Report how many lines in the entries below hold the word "computer". Your answer is that number alone.

[Pixel coordinate grounding data]
________________________________________

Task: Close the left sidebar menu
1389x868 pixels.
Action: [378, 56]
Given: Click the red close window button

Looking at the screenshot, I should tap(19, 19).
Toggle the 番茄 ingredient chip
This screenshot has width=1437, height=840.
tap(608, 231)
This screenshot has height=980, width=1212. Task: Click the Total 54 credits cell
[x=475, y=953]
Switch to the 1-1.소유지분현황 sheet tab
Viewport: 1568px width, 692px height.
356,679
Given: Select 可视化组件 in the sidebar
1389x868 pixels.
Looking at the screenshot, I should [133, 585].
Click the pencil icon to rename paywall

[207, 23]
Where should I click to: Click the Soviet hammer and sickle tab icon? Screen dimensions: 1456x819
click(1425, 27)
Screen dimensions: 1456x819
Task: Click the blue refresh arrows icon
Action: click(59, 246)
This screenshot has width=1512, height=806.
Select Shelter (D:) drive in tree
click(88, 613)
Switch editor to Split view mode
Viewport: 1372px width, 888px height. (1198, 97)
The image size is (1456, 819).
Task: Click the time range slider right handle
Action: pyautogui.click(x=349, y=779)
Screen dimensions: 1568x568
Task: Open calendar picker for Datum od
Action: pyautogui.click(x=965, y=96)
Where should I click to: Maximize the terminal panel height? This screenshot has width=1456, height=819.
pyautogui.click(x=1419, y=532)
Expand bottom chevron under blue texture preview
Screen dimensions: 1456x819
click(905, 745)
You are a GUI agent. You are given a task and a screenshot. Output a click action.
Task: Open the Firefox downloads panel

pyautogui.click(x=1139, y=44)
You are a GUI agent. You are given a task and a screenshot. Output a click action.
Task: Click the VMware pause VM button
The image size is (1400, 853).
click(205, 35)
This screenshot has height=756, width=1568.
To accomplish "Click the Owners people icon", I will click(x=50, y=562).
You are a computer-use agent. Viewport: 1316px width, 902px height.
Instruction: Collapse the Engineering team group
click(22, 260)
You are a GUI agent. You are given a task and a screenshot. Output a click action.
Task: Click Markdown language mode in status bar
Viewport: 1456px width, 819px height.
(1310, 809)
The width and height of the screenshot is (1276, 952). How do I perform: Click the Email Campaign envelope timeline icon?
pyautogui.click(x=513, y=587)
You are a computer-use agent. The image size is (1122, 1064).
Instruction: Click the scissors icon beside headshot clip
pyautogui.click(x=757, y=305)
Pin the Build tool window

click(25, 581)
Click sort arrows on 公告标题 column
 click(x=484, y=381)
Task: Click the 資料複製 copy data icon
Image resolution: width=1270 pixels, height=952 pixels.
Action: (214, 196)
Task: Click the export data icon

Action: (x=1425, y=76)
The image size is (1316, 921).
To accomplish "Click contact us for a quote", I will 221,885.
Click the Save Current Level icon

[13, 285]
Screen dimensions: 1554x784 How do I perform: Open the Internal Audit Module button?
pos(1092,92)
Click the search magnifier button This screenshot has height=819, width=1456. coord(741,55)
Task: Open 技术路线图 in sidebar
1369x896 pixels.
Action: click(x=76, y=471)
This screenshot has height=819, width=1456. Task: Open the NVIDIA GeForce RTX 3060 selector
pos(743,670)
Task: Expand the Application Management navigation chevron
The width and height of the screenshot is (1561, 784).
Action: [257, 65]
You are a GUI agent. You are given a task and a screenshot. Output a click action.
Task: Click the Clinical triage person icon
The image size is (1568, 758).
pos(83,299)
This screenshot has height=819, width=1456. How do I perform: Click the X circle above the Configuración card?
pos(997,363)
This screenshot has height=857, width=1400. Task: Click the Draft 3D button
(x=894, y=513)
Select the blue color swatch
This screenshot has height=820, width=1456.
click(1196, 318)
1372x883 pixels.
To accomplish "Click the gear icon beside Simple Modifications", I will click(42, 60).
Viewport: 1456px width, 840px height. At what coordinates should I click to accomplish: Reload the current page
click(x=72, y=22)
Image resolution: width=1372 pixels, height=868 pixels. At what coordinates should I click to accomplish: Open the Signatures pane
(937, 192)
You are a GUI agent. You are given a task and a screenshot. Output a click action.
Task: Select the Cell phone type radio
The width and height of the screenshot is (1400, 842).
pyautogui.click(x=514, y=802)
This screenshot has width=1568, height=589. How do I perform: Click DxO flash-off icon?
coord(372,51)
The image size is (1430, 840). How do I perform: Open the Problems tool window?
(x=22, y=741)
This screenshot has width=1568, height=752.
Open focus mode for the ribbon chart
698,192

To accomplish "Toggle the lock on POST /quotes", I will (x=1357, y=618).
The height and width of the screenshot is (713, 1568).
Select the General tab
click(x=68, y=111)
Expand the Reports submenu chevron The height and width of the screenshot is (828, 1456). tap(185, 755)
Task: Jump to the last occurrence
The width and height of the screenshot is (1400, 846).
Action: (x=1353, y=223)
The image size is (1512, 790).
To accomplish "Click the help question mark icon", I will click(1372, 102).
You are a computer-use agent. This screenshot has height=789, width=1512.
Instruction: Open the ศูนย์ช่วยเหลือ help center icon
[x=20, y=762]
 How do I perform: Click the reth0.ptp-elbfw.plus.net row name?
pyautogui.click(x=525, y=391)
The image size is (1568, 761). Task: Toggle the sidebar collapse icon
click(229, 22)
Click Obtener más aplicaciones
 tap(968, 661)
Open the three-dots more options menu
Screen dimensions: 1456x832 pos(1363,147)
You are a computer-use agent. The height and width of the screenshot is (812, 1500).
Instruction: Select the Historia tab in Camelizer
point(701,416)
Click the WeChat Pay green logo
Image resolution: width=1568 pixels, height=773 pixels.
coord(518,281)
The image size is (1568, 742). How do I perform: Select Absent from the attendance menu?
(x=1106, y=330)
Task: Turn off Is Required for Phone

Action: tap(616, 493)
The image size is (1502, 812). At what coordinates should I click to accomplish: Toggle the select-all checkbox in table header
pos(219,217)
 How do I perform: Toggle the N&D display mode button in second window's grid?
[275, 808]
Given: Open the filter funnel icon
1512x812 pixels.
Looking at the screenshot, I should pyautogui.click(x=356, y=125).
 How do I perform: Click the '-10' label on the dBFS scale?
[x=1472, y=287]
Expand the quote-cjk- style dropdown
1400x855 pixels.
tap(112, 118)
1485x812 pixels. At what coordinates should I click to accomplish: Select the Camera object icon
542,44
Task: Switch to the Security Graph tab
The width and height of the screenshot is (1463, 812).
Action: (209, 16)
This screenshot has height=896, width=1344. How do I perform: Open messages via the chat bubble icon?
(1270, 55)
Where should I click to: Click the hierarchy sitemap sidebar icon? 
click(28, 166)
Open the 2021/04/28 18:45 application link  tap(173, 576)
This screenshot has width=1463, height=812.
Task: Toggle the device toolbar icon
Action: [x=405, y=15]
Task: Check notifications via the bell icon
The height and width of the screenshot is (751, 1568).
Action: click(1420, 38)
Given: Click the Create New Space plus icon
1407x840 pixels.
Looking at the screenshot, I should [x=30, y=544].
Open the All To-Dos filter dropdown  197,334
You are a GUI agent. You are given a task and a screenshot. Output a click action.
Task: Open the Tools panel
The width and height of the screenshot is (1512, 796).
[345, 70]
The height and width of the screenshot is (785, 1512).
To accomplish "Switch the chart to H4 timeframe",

________________________________________

- **Expected answer**: 4